- Extrait
La LCR-SAP, en tant que composante des listes PTB-GO, soutient les deux députés fédéraux PTB-GO Raoul Hedebouw et Marco Van Hees qui s’opposent[1] aux bombardements menés en Irak et en Syrie par la coalition internationale autour des USA. Néanmoins, si la LCR-SAP partage leur opposition aux bombardements, la LCR-SAP met en avant d’autres arguments et d’autres solutions, solidaires avec des populations, contrairement à un partenariat avec des gouvernements sectaires complices de crimes contre l’humanité.
La Belgique va donc à nouveau entrer en guerre,
bénéficiant d’un large consensus belliciste, de la N-VA au PS, et une abstention qui signifie l’absence d’opposition d’Ecolo. L’opération belge n’aura lieu qu’en Irak, et la Belgique pourrait aussi envoyer des troupes spéciales pour assister l’armée irakienne et les Peshmergas kurdes. Le coût de cette opération, d’une durée minimale d’un mois, est estimé à 15 à 20 millions d’euros par mois. Les partis de gouvernement évoquent aussi de nouvelles lois « antiterroristes » en complément sécuritaire interne à la guerre menée en Irak.

- Consigne A
Répondez à ces questions d'après l'extrait.
(i) Quels sont les deux députés fédéraux que soutient la LCR-SAP ?
(ii) Dans quel pays l'opération belge aura-t-elle lieu ?
(iii) À combien le coût mensuel de cette opération est-il estimé ?
- Consigne B
Reproduisez fidèlement le passage de l'extrait qui commence aux mots « La Belgique va » et s'arrête après les mots « menée en Irak. ».

- Entrées
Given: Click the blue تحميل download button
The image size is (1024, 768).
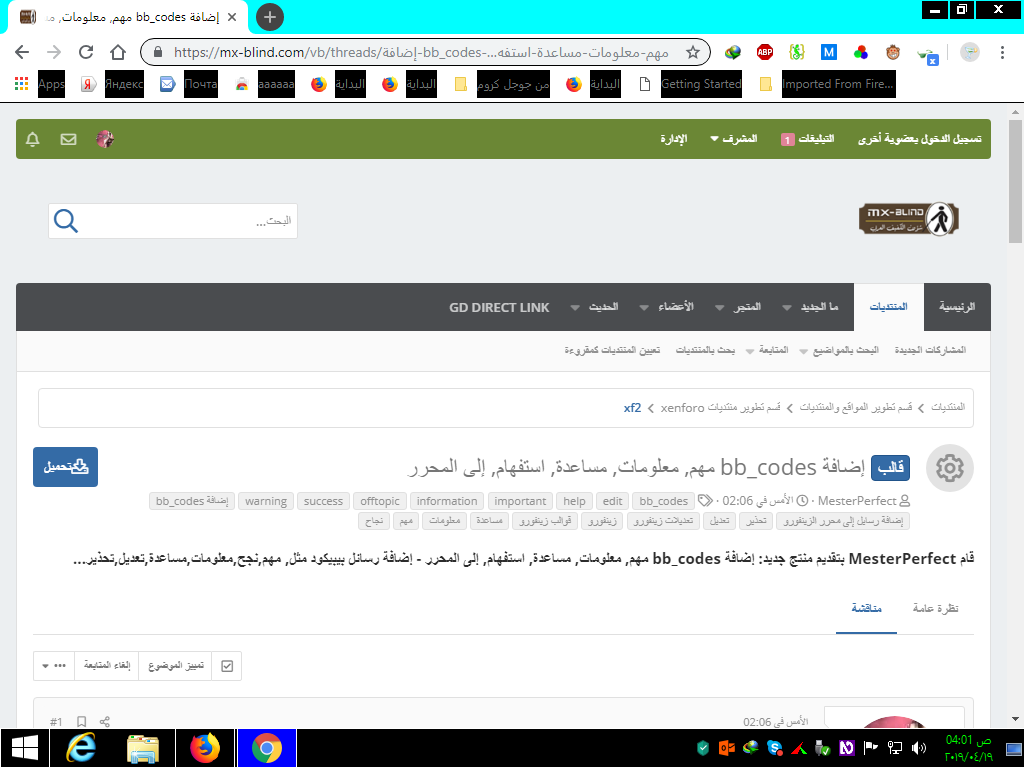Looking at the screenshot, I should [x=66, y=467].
* * *
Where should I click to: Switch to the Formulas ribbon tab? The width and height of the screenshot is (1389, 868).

- Corrigé A
(i) Raoul Hedebouw et Marco Van Hees.
(ii) En Irak.
(iii) De 15 à 20 millions d'euros par mois.

- Corrigé B
La Belgique va donc à nouveau entrer en guerre,
bénéficiant d’un large consensus belliciste, de la N-VA au PS, et une abstention qui signifie l’absence d’opposition d’Ecolo. L’opération belge n’aura lieu qu’en Irak, et la Belgique pourrait aussi envoyer des troupes spéciales pour assister l’armée irakienne et les Peshmergas kurdes. Le coût de cette opération, d’une durée minimale d’un mois, est estimé à 15 à 20 millions d’euros par mois. Les partis de gouvernement évoquent aussi de nouvelles lois « antiterroristes » en complément sécuritaire interne à la guerre menée en Irak.